The key issue here is that there are now two remote-tracking names that are from master, one being origin/master and the other being xyzzy/master. The special trick that git clone used in its step 6, to create your master from origin/master, stops working at this point.

That's not a problem for your existing master, which already exists. It's a problem for new names. Suppose that both origin and xyzzy have a branch named feature, and you decide that now, you would like to create a new feature based on one of those two. You run:

git checkout feature

and your Git complains. The problem is that it doesn't know whether to use origin/feature or xyzzy/feature. There are two names that could match.

This is just a minor headache. You can still use an automatic trick:

git checkout --track origin/feature

will create feature based on origin/feature. You give it the remote-tracking name, and Git figures out which part is the branch part (feature) on its own and creates your feature branch. Or, you can use:

git checkout feature origin/feature

which does exactly the same thing.2 The disadvantage is that you have to type the word feature twice. The advantage is that you can use a different branch name, e.g., git checkout feat37 origin/feature.

Both of these have, as a Git built-in thing, the side effect of creating the new branch with its upstream set to the remote-tracking name, in this case origin/feature.

This is also the case with your existing master. Its upstream is set to your own origin/master. Read on for what this all means, but before we get to that point, let's note one last problem.

Suppose you'd like to have your own feature corresponding to origin/feature and your own feature corresponding to xyzzy/feature too. (Let's assume these are two different features, and you are going to work on both of them.) You can't call both of these feature in your own Git repository. You'll be forced to make up a different local branch name for at least one of these. This isn't particularly harmful in and of itself, but it makes for a bunch of small headaches later. Just be aware of this for now, as the problem may never actually come up.


2Well, it does the same thing by default. There are configuration settings you can change, that make these slightly different.


What good is an upstream anyway?

Rather than answer the whole thing here, I'll just link to this: Why do I have to "git push --set-upstream origin <branch>"?

The big plus-es here are the ability to run git rebase, git merge, git fetch, and the convenience git pull commands without typing anything else into the command line.

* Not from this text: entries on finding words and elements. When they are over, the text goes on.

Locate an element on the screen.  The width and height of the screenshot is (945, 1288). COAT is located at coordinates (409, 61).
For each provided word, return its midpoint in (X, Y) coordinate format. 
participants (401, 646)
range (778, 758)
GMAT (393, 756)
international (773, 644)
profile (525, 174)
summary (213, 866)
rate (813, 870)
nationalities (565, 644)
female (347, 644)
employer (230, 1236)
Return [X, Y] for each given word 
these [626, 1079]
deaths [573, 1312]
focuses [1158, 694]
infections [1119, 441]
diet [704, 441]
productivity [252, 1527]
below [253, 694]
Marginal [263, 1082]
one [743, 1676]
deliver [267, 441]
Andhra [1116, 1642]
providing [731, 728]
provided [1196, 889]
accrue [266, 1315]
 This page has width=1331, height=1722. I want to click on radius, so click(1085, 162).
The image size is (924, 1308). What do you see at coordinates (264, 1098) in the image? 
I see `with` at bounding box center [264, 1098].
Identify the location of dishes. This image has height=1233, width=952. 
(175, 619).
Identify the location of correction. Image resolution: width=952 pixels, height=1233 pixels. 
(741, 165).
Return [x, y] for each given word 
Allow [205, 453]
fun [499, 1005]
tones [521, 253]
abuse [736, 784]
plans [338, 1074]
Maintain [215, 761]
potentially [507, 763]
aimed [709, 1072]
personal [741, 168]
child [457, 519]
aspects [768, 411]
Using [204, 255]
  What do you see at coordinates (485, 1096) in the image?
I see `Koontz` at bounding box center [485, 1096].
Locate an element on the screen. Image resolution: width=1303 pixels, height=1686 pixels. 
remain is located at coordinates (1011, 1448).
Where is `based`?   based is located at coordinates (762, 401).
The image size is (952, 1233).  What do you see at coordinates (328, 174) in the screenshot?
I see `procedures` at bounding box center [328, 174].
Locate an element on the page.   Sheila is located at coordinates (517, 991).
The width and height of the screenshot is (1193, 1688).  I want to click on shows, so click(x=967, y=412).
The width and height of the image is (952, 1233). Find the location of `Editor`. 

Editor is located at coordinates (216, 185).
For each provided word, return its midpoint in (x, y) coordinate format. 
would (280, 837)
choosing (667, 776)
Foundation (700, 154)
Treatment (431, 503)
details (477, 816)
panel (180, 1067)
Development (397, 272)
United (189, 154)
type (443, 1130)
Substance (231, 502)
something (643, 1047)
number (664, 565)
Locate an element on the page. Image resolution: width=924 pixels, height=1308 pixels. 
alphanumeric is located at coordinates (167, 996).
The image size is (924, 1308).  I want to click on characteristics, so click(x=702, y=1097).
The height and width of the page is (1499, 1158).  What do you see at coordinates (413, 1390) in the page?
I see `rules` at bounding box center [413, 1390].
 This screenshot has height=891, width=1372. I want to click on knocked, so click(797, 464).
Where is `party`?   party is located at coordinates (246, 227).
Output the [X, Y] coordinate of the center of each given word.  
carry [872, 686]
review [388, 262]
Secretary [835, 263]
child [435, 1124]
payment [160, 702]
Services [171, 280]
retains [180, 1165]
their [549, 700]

It also makes git push slightly more convenient—but for your particular use case, it might actually make git push slightly less convenient.

You will need to think about this (and/or experiment with setting the upstream, or unsetting it entirely if you like) and see what works for you as there's no universal best way here.

Your own use case

Given your setup, I'd recommend:

  • making sure your Git is at least 2.15, if not newer, if you're going to use git worktree;
  • cloning one of the two repositories and adding the other as another upstream;
  • using git worktree add to create extra work-trees for rebasing branches other than the current branch, if you find you need to do that.

Set or unset upstreams of various branches in whatever way works for you. Remember to use git fetch to get updates.

Consider configuring fetch.prune to true:

git config --global fetch.prune true

so that if some remote deletes some branch B, your git fetch to that remote, via name R, deletes R/B from your own remote-tracking name set. Without this, "stale" remote-tracking names build up: git fetch sees that they have a branch named tmp and creates, say, origin/tmp in your Git, then they delete their temporary branch tmp and your git fetch finds no tmp so does not create or update your origin/tmp. This leaves your old (stale) origin/tmp behind! The more remotes you have, the more likely this kind of stale-remote-tracking-branch clutter becomes.

Last, remember that Git repositories share commits (by their big ugly hash IDs), but each repository has its own branch names. The fetch operation gets commits and updates remote-tracking names; but a push operation sends commits, then asks their Git to set its branch name, which generally requires that your new commits add on to their existing commits.